Low-temperature (at T < 900–950 K) ignition delays of hydrogen–air mixtures are mainly measured in rapid compression machines (RCM). This communication is aimed at numerical simulation of ignition delays of hydrogen–air mixtures in the RCM by means of a coupled three-dimensional (3D) Unsteady Reynolds-Averaged Navier–Stokes (URANS) – Particle Method (PM) simulation of RCM operation capable of catching turbulence–chemistry interaction. The study indicates that the time history of piston motion in an RCM affects the final state of a test mixture at the end of compression stroke and therefore influences the phenomena relevant to test mixture ignition. More specifically, the calculations show that different laws of piston motion at a fixed average piston velocity (i.e., fixed piston displacement and fixed compression time) and fixed compression ratio result in different evolution of mean pressure, temperature and velocity fields in the RCM test section leading to different ignition behavior. The reasons for the arising differences lie in the fact that the local instantaneous piston velocity determines the roll-up vortex structure, strength and turbulence dissipation in it, heat transfer in test-section walls, and mass leakage through piston rings.     

Effect of transient heat transfer on ignition of solid particles

Ignition and combustion of solid particles are the issues of interest for many industrial applications. When simulating ignition and combustion of solid particles using available standard (ST) models, a number of simplifying assumptions are usually adopted, which are not always justified. For example, for calculating heat flux to particle surface, the Newton law is often applied with the heat flux proportional to the difference between the gas temperature and the mean particle temperature. However, Newton law is known to be valid only for steady-state heat transfer. Moreover, the actual heat flux is determined by the particle surface temperature rather than its mean temperature. The objective of this work is to develop a new particle-heating model with the correction factors to the Newton law taking into account transient heat transfer to a particle and nonuniform temperature distribution inside the particle. It was shown that the new particle-heating model correlates much better with detailed numerical calculations than the ST model.
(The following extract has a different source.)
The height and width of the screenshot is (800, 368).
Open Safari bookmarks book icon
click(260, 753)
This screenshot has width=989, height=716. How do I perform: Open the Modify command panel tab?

The transient heating effects were shown to be important for the problem of solid particle ignition in the oxidizer gas.     

Reactive shock and detonation propagation in U-bend tubes

The objective of the research outlined in this paper was to provide new experimental and computational data on initiation, propagation, and stability of gaseous stoichiometric propane–air detonations in tubes with U-bends. Extensive experimental and computational studies with the tube 51 mm in diameter with U-bends of two curvatures and two different shock-wave generators were performed. Numerical simulations of the process were used to reveal the salient features of the accompanying phenomena.     

Shock-induced dust ignition in curved pipeline with steady flow

The ultimate objective of the research outlined in this paper is to determine the conditions governing shock-induced ignition of dusty flows in curved pipelines using analytical and computational approaches. The results of numerical simulation indicate that ignition of two-phase flows in curved channels is mainly conditioned by the shock-induced flow and is not very sensitive to the flow structure in front of the shock wave. The calculations of nonreactive shock propagation in the quasi-steady two-phase flow and in the uniform quiescent dust suspension revealed significant differences in the postshock flow structure downstream the channel corner. Nevertheless, ignition occurred in the region where the predominant role was played by reflected shock waves, i.e., in the vicinity to the channel corner. The results call for further studies dealing with shock-induced ignition and explosion build-up in curved channels.